NEW YORK -- Frustrated with the unproductive pace of negotiations towards a new contract for 39,000 Verizon workers from Massachusetts to Virginia, the Communications Workers of America has launched a regional TV and digital ad buy calling the nation’s 16th largest company “the poster child for corporate greed.”
Verizon made $1.5 billion a month in profits in 2015—and $39 billion in profits over the last three years—while insisting at the bargaining table that workers accept major cutbacks in health care coverage, job security, pension protections, and benefits for injured workers. Verizon also adamantly refuses to bargain a fair first contract for wireless retail store workers in NY and Massachusetts. Continued management intransigence on these issues, which has left workers without a contract since August 1st of 2015, could lead to a strike that would affect consumers from Massachusetts to Virginia.
In the new advertisement, which will start running this weekend, retired Verizon worker Ernie Hammel – 29-year former field technician - tells customers, “This company is the poster child for corporate greed.”
Following clips of national TV reports about growing economic inequality in the country, the advertisement shows that Verizon’s CEO makes more than 200 times as much as the company’s average worker.
“For a communications company, Verizon executives seem to have trouble hearing their customers and their workers,” said Dennis Trainor, Vice President for CWA District One, which covers Verizon workers from New Jersey to Massachusetts. “A company this profitable should not be making the wealth gap in America even worse by cutting benefits and destroying job security, while a handful of executives line their pockets with $50 million a year in compensation.”
“Americans are outraged by what the corporate elite has done to working people in this country over the last 30 years,” said Ed Mooney, Vice President for CWA District 2-13, which covers the workforce from Pennsylvania to Virginia. “And Verizon typifies everything that people in this country are angry about.
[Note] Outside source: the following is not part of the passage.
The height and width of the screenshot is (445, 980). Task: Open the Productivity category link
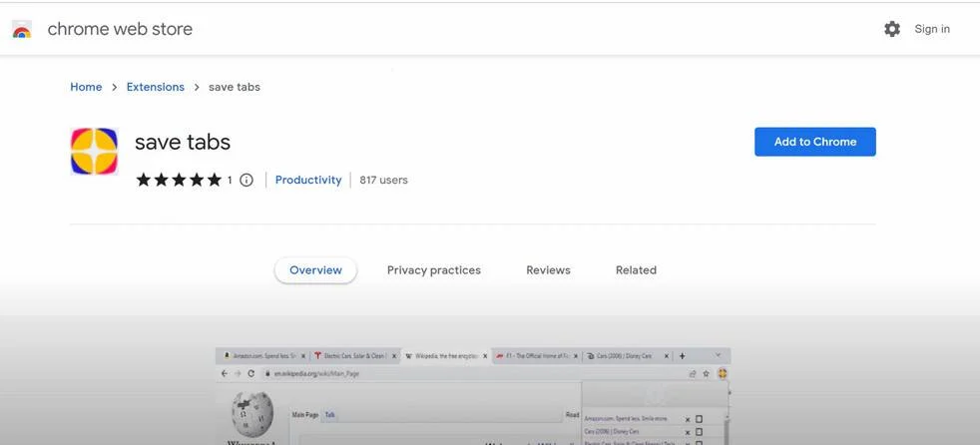(308, 180)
If we have to walk, Verizon will be a national target for anger at corporate greed.”
Verizon workers, represented by the Communications Workers of America (CWA) and International Brotherhood of Electrical Workers (IBEW), have been working without a contract since August and are growing increasingly frustrated that the company is still attempting to make devastating changes, including:
- Eliminating job security and allowing the company to force transfer workers anywhere in the company’s footprint, away from their families, for up to two months at a time.
- Refusing to negotiate a fair first contract for 100 Verizon Wireless workers who organized into CWA in 2014. No raises, no benefit increases, no improvements to working conditions.
- Freezing pension accruals at 30 years of service.
- Vastly expanding contracting out and offshoring of union jobs. This comes on top of Verizon’s outsourcing of thousands of call center jobs to Mexico, the Philippines and other overseas locations in recent years.
- Gutting the Family Leave Care plan, which provides paid leave to care for sick family members or care for a newborn.
- Gutting the Sickness and Accident Disability Plan, which provides benefits to workers injured on the job.
- And continuing their oppressive, bullying tactics of harassment and intimidation every day on the job.
“Verizon workers are the backbone of this company, and executives have lost sight of what makes this company so profitable,” said national CWA President Chris Shelton. “Verizon workers have helped executives pocket $249 million in the last five years while their own families are worrying about job security. We’re all tired of waiting for Verizon executives to agree to a fair contract. It’s time to let customers know what is going on, and why we’ll be on strike if the situation doesn’t change soon.”
Verizon is falling short on commitments to its customers as well. The company refuses to build out FiOS in many underserved communities up and down the East Coast, and has abandoned upkeep of the traditional landline network, leading to extensive service problems for consumers. Even in New York City, where Verizon pledged to make FiOS available to every customer by the end of 2014, the City’s Department of Information Technology and Telecommunications issued a report finding that the company was evading the buildout commitments it made under its 2008 video franchise agreement.
In a strike vote conducted last summer, 86% of Verizon workers supported walking off the job if a fair agreement could not be reached.